● Exercise objective
Beneath this line is the data. Output exactly the lines from the line with "Click 株オプ for AOKI HD" to the line with "Task: Jump to the Chapter 1 introduction page", both ends included, and nothing more.

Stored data
<<<<

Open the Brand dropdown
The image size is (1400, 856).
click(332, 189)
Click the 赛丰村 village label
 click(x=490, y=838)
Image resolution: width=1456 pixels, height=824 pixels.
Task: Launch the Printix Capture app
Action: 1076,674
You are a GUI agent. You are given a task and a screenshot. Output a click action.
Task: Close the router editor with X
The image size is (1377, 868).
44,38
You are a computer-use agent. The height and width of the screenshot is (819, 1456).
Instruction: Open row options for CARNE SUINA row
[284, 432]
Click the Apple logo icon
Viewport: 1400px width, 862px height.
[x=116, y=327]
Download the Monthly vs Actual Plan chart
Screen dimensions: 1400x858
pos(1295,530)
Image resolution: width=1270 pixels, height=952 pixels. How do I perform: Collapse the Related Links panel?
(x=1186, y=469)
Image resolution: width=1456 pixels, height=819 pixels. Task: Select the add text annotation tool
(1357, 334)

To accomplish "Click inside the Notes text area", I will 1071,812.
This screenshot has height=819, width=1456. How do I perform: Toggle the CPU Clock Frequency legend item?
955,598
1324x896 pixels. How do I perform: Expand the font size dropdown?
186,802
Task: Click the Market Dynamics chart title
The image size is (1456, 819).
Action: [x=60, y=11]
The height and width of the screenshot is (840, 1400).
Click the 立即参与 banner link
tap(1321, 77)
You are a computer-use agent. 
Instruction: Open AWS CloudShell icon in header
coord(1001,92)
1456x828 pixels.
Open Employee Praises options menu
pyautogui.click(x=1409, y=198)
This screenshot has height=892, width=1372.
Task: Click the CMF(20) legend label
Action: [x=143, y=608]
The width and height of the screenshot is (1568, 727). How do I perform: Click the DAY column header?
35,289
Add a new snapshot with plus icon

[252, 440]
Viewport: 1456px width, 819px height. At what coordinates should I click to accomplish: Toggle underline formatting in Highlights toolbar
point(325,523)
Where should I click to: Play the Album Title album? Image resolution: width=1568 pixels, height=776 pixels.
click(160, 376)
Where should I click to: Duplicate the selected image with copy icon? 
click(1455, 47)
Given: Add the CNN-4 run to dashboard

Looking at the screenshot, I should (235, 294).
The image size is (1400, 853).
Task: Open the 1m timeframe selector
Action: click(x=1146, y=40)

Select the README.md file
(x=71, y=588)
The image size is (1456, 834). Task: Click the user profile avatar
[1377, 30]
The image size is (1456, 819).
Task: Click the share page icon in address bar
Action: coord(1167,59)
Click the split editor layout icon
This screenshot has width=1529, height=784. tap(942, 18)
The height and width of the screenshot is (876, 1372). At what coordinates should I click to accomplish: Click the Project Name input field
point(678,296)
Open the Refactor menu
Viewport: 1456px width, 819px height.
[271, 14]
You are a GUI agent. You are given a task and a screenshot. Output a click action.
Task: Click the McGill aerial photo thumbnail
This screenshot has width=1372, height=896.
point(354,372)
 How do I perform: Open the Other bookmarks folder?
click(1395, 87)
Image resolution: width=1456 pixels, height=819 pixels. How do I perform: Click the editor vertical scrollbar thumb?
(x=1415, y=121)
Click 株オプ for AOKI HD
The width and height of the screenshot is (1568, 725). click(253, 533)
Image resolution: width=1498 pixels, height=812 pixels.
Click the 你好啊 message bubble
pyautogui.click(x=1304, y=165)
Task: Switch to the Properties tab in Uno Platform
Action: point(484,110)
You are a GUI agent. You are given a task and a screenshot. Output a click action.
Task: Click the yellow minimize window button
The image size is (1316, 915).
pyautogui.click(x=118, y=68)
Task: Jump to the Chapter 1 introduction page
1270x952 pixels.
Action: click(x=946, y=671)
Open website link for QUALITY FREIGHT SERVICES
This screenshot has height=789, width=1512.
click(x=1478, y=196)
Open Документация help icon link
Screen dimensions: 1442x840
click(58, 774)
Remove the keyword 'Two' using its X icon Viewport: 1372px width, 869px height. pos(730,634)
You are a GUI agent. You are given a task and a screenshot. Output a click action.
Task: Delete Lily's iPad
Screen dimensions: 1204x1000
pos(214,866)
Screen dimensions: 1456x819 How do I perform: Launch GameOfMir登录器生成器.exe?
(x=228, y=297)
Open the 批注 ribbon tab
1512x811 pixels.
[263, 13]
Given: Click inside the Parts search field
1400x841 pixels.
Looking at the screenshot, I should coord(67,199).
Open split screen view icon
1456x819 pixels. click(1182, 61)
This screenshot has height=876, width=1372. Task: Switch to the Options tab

>>>>

● Solution to this task
Click 株オプ for AOKI HD
The width and height of the screenshot is (1568, 725). click(253, 533)
Image resolution: width=1498 pixels, height=812 pixels.
Click the 你好啊 message bubble
pyautogui.click(x=1304, y=165)
Task: Switch to the Properties tab in Uno Platform
Action: point(484,110)
You are a GUI agent. You are given a task and a screenshot. Output a click action.
Task: Click the yellow minimize window button
The image size is (1316, 915).
pyautogui.click(x=118, y=68)
Task: Jump to the Chapter 1 introduction page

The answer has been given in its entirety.